_Page text_:

Heavy metal and Microplastic exposure from sports protein Supplements: Integrated health risk modeling and scenario analysis

This study presents an integrated co-exposure assessment of toxic metals and microplastics in 30 commercially available sports protein supplements in China by combining targeted analytical measurements with scenario-based and probabilistic health-risk modeling. Arsenic (As), cadmium (Cd), lead (Pb), and mercury (Hg) were quantified via closed-vessel microwave digestion and inductively coupled plasma mass spectrometry (ICP-MS), validated through duplicate analyses and reference materials. While all samples contained at least one target metal, plant-derived products exhibited higher mean Pb (0.18 mg/kg) and Cd (0.05 mg/kg) levels compared to dairy-derived products (0.06 and 0.01 mg/kg, respectively; P < 0.01). Notably, a brown rice and cocoa-flavored product emerged as an outlier (Pb 0.60 mg/kg; Cd 0.15 mg/kg; As 0.30 mg/kg), whereas Hg concentrations were predominantly <0.01 mg/kg, except for one collagen sample (0.02 mg/kg). Microplastic particles were isolated via peroxide-alkali digestion and identified by micro-Fourier transform infrared (μFTIR) and micro-Raman spectroscopy (μRaman). Microplastics were detected in all samples, ranging from 2 to 19 particles per 30 g serving (mean 8 ± 5); these were predominantly comprised of fibers (40-50%) and fragments (∼30%), with typical sizes of 100-500 μm and polymers including polyethylene, polypropylene, and polyethylene terephthalate. ∗∗ regarding exposure risks∗∗, deterministic modeling yielded a hazard index (HI) of 0.45 for 30 g/day and 0.90 for 90 g/day (driven primarily by As and Cd), while Monte Carlo simulation (10,000 iterations) indicated a 95th-percentile HI of 1.28 under high-use conditions; predicted blood Pb increments remained <3 μg/dL. Collectively, these results offer a quantitative basis for prioritizing contaminant control in high-consumption scenarios and for informing athletes, manufacturers, and regulators about combined contaminant burdens. These findings align with emerging evidence of ubiquitous microplastic presence in protein products and underscore the necessity for consumption-scenario-based risk evaluation regarding heavy metals.

_Dataset entries_:
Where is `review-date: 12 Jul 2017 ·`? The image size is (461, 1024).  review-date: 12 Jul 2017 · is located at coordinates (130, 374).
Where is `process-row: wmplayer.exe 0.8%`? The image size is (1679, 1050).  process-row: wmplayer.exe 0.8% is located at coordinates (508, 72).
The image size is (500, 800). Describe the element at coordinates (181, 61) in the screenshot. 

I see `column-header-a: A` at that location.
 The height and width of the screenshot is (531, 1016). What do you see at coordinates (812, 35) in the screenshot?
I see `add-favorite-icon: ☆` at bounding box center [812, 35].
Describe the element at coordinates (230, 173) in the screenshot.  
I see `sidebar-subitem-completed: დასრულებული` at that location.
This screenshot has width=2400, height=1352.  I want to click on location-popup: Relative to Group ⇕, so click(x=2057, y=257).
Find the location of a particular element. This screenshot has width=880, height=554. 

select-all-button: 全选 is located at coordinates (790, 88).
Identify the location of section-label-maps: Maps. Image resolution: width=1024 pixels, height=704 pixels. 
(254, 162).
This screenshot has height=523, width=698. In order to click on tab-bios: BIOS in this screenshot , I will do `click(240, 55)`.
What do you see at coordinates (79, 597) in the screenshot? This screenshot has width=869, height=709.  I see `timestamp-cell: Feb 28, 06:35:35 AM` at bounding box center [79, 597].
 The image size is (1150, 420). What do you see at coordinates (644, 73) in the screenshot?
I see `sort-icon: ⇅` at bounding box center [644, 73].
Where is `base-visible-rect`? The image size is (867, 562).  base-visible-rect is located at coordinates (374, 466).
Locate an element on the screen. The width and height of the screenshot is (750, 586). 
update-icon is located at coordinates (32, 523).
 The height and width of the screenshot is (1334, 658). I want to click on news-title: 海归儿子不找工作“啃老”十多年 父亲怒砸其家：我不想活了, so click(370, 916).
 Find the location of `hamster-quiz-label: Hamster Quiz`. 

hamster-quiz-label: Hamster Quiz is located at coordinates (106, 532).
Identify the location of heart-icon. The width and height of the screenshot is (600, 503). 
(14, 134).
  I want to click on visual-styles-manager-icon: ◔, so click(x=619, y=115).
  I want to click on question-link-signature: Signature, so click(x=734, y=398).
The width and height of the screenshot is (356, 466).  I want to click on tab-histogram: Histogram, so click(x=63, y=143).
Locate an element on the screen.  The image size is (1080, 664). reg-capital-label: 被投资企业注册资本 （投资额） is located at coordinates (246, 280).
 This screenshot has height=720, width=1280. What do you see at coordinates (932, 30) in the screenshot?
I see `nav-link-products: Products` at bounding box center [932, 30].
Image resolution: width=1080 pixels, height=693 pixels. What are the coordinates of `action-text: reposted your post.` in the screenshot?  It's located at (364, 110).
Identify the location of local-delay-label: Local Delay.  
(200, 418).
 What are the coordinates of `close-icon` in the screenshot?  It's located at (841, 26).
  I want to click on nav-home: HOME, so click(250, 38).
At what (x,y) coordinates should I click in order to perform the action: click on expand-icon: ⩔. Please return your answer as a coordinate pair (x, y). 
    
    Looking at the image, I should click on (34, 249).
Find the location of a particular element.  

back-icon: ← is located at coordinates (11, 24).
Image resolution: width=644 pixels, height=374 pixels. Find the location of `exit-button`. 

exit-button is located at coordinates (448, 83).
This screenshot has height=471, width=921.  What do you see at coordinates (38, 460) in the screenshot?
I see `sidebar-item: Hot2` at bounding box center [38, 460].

_How to complete this task_:
Using the text about sports protein supplements, please list every metal that was measured in the samples, with its chemical symbol.

_Answer to this task_:
Arsenic (As), cadmium (Cd), lead (Pb), mercury (Hg)